Two fast screening methods (GC-MS and TLC-ChEI assay) for rapid evaluation of potential anticholinesterasic indole alkaloids in complex mixtures

Two fast screening methods (GC-MS and TLC-ChEI assay) for rapid evaluation of potential anticholinesterasic indole alkaloids in complex mixtures

Anais da Academia Brasileira de Ciências, September 2008

18797794

Ivo J.C. Vieira, Walter L.B. Medeiros, Cecilia S. Monnerat, Jucimar J. Souza, Leda Mathias, Raimundo Braz-Filho, Angelo C. Pinto, Priscila M. Sousa, Claudia M. Rezende, Rosângela De A. Epifanio

The pharmacotherapy for Alzheimer's disease (AD) includes the use of acetylcholinesterase inhibitors (AChEI). Recent investigations for novel AD therapeutic agents from plants suggested that Tabernaemontana genus is a promising source of novel anticholinesterasic indole alkaloids. In this work two fast screening techniques were combined in order to easily identify novel cholinesterase inhibitors (ChEI). Gas chromatography-mass spectrometry (GC-MS) of the less polar alkaloidic fractions obtained from the acid-base extraction of the stalk of T. laeta revealed thirteen monoindole alkaloids, four of them confirmed by co-injection with previously isolated alkaloids. The others were tentatively identified by mass fragmentation analysis. By gas chromatography with flame ionization detection (GC-FID) and using isatin as internal standard, affinisine and voachalotine were determined as major compounds. These fractions and fourteen previously isolated alkaloids, obtained from root bark of T. laeta and T. hystrix were investigated for acetyl (AChE) and butyrylcholinesterase (BuChE) inhibitory activities by the modified Ellman's method in thin layer chromatography(TLC-ChEI).
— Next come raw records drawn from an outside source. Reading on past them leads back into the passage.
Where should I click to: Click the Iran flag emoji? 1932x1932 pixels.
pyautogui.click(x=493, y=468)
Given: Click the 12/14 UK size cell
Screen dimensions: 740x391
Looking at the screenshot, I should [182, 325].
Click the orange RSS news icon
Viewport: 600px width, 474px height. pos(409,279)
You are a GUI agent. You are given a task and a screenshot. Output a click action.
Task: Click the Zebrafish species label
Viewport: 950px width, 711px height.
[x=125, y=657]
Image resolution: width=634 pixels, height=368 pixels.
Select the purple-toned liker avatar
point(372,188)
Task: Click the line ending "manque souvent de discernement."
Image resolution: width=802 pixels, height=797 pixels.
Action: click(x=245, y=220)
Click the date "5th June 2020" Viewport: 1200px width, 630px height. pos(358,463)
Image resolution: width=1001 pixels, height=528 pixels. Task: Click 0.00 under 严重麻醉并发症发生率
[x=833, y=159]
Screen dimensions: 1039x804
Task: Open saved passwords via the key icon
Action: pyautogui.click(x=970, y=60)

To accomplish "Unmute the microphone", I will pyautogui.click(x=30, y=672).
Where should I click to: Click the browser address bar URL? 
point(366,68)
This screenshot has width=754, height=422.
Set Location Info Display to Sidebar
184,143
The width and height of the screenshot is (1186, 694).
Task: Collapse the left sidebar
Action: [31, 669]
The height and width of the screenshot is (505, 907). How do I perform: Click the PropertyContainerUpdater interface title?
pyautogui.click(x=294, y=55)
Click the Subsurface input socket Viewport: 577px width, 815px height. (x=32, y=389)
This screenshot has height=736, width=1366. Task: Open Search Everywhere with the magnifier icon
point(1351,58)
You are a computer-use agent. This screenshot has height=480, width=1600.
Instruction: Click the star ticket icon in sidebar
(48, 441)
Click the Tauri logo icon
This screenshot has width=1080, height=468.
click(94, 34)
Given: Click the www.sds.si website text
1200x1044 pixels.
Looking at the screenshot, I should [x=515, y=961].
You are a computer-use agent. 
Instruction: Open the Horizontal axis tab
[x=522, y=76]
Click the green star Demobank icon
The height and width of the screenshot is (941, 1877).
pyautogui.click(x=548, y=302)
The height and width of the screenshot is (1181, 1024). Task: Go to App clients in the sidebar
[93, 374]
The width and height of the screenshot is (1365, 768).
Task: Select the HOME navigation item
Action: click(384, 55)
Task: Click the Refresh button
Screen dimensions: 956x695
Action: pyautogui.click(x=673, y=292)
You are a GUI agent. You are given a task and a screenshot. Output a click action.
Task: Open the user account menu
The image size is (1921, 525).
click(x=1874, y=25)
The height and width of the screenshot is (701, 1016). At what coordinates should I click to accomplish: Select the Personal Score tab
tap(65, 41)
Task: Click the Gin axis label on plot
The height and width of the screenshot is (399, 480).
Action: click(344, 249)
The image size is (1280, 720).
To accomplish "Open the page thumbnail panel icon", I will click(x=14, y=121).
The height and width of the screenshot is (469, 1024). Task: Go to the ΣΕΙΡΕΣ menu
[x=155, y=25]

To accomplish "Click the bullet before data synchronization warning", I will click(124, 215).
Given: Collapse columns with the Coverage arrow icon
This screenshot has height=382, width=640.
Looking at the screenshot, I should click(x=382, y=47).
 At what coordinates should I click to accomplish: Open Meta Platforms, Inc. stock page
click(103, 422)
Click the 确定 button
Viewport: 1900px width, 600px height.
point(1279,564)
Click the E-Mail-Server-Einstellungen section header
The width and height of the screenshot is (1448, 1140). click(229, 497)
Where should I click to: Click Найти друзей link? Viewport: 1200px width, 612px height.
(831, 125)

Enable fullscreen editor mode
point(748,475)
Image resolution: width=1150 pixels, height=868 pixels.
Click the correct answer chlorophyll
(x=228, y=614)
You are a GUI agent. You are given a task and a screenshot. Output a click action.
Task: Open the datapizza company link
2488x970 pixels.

Results showed selective inhibition of the alkaloids heyneanine and Nb-methylvoachalotine for BuChE, and 19-epi-isovoacristine for AChE, whereas olivacine, affinisine, ibogamine, affinine, conodurine and hystrixnine inhibited both enzymes. In addition to confirming that monoterpenoid indole alkaloids can be novel therapeutic agents for AD, this is the first report of the ChEI activity of olivacine, a pyridocarbazole alkaloid.